Purpose
To quickly understand who is engaged, who is drifting, and where attention is best placed — using behaviour rather than assumptions.
Step 1: Start with observable signals
Ignore intention, enthusiasm, or stated interest. Look only at what people actually do.
Examples of usable signals:
- Opens or reads communications
- Clicks or follows links
- Replies or asks questions
- Attends, buys, or participates
- Returns after an absence
Do not score quality yet. Just note presence or absence.

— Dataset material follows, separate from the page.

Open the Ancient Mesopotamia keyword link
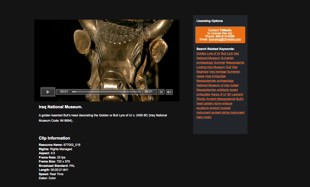Image resolution: width=310 pixels, height=187 pixels. pos(221,99)
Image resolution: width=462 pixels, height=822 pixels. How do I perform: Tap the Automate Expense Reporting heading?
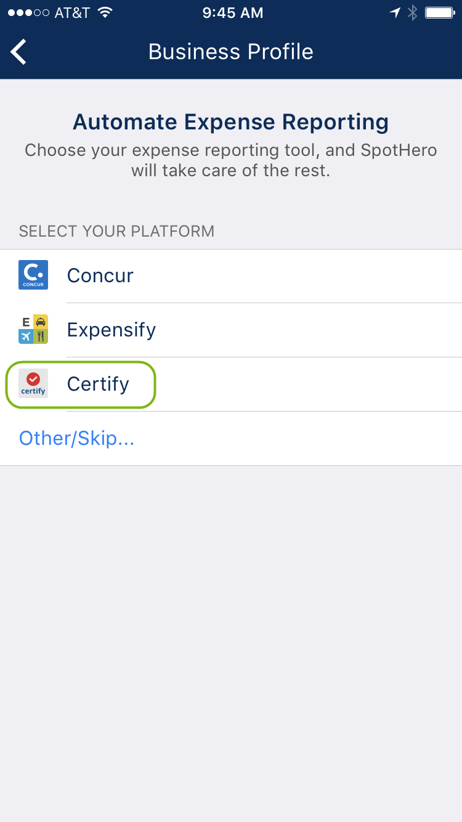pos(231,122)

Step 2: Place each person in one of three groups
1. Likely
People who show recent, repeated signals.
Typical behaviours:
- Regular engagement
- Timely responses
- Voluntary interaction
Interpretation:
These people are already choosing you. Do not overwork them.
2. Dormant
People who show past signals, but little or none recently.
Typical behaviours:
- Previously active
- Long gaps
- Passive presence
Interpretation:
They may still care, but something has interrupted momentum.
3. Risky
People who show minimal or fragile signals.
Typical behaviours:
- One-off engagement
- Inconsistent contact
- Only respond when prompted
Interpretation:
Energy invested here has a high chance of low return.

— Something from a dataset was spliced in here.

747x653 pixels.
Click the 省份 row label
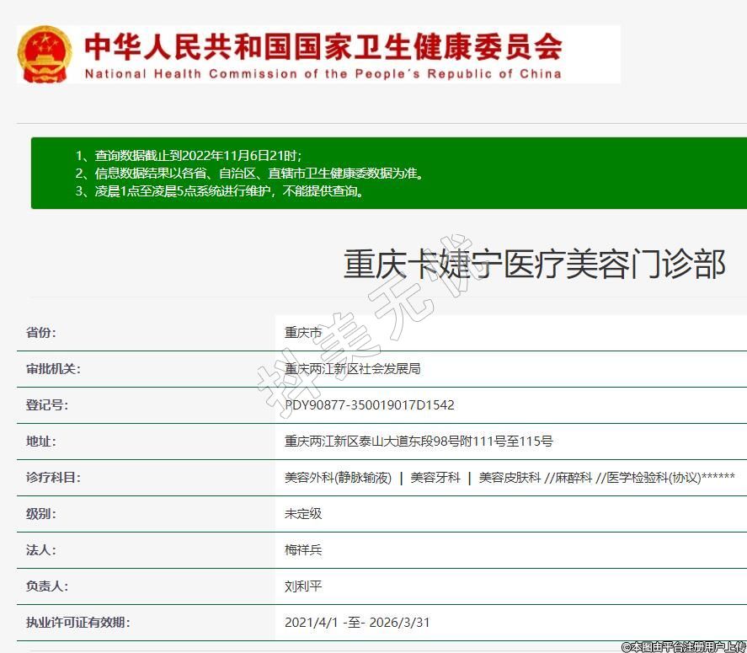click(41, 333)
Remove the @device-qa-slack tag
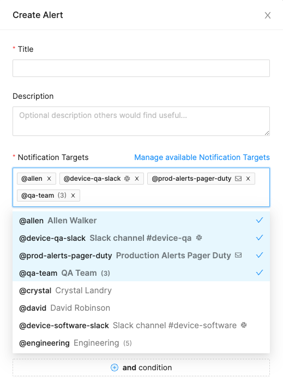Screen dimensions: 283x385 point(137,179)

Step 3: Match effort to segment
| Segment | What to do | What not to do |
|---|---|---|
| Likely | Maintain rhythm, offer depth | Over-pitch or pressure |
| Dormant | One clear re-entry invitation | Multiple follow-ups |
| Risky | Light-touch presence or pause | Chasing or rescuing |
Effort should decrease as risk increases.
Step 4: Revisit regularly
Segments are not identities.
They are snapshots.
Re-sort:
- after campaigns
- after pauses
- after changes in offer or context
Movement between groups is normal.
Step 5: Use the insight sparingly
The aim is not to maximise response.
The aim is to allocate attention where it is metabolised.
If everything feels urgent, segmentation is not being used properly.
Final note
This tool does not predict loyalty, value, or future behaviour.
It only helps decide where to place your next unit of attention.